## Input for this task
____________

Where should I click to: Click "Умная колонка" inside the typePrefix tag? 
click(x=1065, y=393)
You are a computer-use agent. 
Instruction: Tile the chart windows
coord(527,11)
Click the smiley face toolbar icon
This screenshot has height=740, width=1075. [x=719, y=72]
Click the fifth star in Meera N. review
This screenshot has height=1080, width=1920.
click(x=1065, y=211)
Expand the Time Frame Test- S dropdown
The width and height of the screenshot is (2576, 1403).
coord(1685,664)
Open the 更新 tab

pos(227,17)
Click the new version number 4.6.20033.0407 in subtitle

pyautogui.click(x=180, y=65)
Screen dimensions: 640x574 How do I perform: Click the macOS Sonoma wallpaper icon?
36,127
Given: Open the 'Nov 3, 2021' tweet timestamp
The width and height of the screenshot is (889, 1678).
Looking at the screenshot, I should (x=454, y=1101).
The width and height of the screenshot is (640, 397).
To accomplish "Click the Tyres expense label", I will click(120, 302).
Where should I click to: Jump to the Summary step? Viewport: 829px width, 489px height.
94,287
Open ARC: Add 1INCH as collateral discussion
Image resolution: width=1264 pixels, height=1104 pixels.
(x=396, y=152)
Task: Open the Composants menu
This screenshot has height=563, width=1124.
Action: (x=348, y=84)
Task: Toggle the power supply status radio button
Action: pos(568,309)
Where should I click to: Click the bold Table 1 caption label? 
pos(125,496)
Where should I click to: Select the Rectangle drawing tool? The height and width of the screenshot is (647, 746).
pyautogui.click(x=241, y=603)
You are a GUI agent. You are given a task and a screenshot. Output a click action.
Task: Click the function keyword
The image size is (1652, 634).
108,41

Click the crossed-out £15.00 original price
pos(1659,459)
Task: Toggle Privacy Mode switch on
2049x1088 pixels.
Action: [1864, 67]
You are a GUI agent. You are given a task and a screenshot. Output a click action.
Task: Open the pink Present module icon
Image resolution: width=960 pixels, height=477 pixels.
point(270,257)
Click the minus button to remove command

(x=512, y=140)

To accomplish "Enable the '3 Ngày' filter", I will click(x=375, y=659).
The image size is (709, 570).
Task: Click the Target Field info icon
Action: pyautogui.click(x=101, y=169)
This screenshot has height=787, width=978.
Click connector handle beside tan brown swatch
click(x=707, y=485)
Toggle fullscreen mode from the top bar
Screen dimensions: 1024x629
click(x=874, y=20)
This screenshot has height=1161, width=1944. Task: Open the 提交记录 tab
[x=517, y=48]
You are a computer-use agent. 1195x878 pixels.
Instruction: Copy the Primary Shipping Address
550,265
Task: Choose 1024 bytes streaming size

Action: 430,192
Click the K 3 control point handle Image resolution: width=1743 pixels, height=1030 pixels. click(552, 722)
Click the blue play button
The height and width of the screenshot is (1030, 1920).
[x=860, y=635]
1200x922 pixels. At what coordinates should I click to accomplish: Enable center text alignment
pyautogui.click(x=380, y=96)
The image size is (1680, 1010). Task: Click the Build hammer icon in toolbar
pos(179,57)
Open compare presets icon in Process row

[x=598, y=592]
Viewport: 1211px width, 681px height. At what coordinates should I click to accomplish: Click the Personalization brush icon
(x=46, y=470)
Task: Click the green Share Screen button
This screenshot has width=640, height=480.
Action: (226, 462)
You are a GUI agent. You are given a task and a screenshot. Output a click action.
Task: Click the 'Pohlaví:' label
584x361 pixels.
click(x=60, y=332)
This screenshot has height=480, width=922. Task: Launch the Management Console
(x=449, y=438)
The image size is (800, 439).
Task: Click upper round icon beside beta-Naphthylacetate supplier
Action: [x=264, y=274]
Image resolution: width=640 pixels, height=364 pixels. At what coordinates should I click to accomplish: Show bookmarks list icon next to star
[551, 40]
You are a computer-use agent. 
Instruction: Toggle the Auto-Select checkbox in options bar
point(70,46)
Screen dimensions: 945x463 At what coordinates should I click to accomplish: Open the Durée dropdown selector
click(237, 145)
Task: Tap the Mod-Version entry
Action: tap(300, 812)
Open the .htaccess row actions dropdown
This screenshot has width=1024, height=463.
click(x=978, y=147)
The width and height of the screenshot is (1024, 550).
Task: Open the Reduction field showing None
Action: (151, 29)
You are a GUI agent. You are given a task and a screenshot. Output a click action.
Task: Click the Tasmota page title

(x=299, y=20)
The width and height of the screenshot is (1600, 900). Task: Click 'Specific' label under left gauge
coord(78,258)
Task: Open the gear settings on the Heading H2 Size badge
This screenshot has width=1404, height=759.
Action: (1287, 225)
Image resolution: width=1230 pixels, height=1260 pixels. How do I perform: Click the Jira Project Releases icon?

____________

## Exercise details
Can you echo the records back verbatim, covering the stretch from the line containing "Viewport: 1211px width, 681px" through the line containing "point(70,46)" and nothing else?

## Response to this exercise
Viewport: 1211px width, 681px height. At what coordinates should I click to accomplish: Click the Personalization brush icon
(x=46, y=470)
Task: Click the green Share Screen button
This screenshot has width=640, height=480.
Action: (226, 462)
You are a GUI agent. You are given a task and a screenshot. Output a click action.
Task: Click the 'Pohlaví:' label
584x361 pixels.
click(x=60, y=332)
This screenshot has height=480, width=922. Task: Launch the Management Console
(x=449, y=438)
The image size is (800, 439).
Task: Click upper round icon beside beta-Naphthylacetate supplier
Action: [x=264, y=274]
Image resolution: width=640 pixels, height=364 pixels. At what coordinates should I click to accomplish: Show bookmarks list icon next to star
[551, 40]
You are a computer-use agent. 
Instruction: Toggle the Auto-Select checkbox in options bar
point(70,46)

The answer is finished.